La industria automotriz de Norteamérica atraviesa un momento de incertidumbre ante la revisión del Tratado entre México, Estados Unidos y Canadá (T-MEC). Actualmente, el principal punto de tensión gira en torno a los aranceles impuestos por Estados Unidos a las importaciones de automóviles, acero y aluminio, así como a las reglas de origen que determinan qué productos pueden recibir los beneficios del tratado.

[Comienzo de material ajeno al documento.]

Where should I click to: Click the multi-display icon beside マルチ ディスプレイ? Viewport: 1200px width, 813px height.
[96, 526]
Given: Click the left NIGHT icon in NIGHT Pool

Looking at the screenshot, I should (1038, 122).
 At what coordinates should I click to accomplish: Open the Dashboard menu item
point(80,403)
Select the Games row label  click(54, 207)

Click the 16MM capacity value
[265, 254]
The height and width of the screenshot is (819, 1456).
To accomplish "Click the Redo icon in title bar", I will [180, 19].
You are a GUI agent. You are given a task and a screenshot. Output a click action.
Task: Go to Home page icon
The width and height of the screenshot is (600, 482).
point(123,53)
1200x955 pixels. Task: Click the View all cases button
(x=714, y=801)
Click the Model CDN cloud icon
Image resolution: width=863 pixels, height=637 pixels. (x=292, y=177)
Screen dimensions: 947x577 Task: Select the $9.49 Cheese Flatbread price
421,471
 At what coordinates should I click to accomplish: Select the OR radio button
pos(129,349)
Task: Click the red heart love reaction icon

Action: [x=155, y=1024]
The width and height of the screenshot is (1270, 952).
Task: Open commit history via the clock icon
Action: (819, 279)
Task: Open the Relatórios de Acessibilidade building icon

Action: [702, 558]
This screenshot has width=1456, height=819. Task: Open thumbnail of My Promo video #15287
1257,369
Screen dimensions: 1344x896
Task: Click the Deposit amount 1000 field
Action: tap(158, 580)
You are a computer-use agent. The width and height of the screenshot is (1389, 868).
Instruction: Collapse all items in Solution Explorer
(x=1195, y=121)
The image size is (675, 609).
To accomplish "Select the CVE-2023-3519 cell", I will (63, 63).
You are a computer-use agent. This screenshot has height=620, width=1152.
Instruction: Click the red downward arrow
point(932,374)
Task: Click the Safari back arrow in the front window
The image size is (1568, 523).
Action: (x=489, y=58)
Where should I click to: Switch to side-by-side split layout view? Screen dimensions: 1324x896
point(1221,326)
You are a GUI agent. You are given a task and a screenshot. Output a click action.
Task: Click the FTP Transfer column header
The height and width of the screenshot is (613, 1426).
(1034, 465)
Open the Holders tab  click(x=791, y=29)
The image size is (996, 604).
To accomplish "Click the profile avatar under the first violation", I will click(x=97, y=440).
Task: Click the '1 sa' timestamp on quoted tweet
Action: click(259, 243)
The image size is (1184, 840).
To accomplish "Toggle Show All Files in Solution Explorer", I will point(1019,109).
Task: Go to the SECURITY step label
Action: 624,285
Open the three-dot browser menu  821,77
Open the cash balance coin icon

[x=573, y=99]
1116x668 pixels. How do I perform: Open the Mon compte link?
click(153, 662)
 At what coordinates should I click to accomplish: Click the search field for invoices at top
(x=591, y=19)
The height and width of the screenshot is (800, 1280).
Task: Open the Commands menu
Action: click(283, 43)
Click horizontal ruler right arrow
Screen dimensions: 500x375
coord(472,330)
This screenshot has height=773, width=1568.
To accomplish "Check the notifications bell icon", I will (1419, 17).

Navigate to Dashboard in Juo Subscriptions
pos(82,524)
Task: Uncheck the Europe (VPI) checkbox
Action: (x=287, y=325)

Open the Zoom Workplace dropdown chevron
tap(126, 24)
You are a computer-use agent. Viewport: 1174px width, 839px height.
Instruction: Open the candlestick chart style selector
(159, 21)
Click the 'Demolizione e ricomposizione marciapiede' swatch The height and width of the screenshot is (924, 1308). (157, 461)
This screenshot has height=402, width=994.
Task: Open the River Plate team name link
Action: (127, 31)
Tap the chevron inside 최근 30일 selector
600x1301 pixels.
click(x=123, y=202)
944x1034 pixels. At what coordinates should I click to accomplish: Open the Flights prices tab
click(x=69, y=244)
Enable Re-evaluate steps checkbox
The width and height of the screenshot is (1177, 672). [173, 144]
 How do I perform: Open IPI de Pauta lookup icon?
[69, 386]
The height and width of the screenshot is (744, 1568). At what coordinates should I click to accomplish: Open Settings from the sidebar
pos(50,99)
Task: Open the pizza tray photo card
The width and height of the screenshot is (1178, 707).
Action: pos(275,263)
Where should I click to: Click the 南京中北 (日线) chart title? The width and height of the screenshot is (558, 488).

Aunque el T-MEC establece beneficios para los productos que cumplen con las reglas de origen, las medidas comerciales adoptadas por Washington han generado mayores costos para algunas empresas, obligándolas a replantear inversiones, ajustar cadenas de suministro o incluso considerar el traslado de parte de su producción. Esta situación ha incrementado la incertidumbre entre fabricantes, proveedores e inversionistas.
Ante este escenario, el Gobierno de México ha colocado como una de sus principales prioridades en la revisión del tratado la eliminación de los aranceles al sector automotriz, así como a las industrias del acero y el aluminio. Las autoridades mexicanas sostienen que mantener barreras comerciales dentro de una región altamente integrada reduce la competitividad frente a otros mercados como Europa y Asia, además de afectar a consumidores y empresas de los tres países.
Los representantes de la industria coinciden en que el T-MEC sigue siendo un instrumento fundamental para el desarrollo económico de Norteamérica. Sin embargo, advierten que la falta de certidumbre podría retrasar nuevas inversiones y limitar el crecimiento del fenómeno conocido como nearshoring, mediante el cual diversas empresas buscan instalar su producción en México para abastecer al mercado estadounidense. La estabilidad del acuerdo será clave para que el país continúe atrayendo capital extranjero y mantenga su liderazgo como potencia manufacturera en el sector automotriz.
Mientras continúan las negociaciones entre los tres gobiernos, fabricantes y proveedores permanecen atentos al resultado de la revisión del T-MEC. Lo que se acuerde en los próximos meses definirá el rumbo de una industria que genera cientos de miles de empleos y representa uno de los pilares de las exportaciones mexicanas.
Más allá de los aranceles, el desafío será preservar una cadena de suministro eficiente, competitiva y capaz de responder a los cambios tecnológicos y comerciales que enfrenta la industria automotriz a nivel mundial.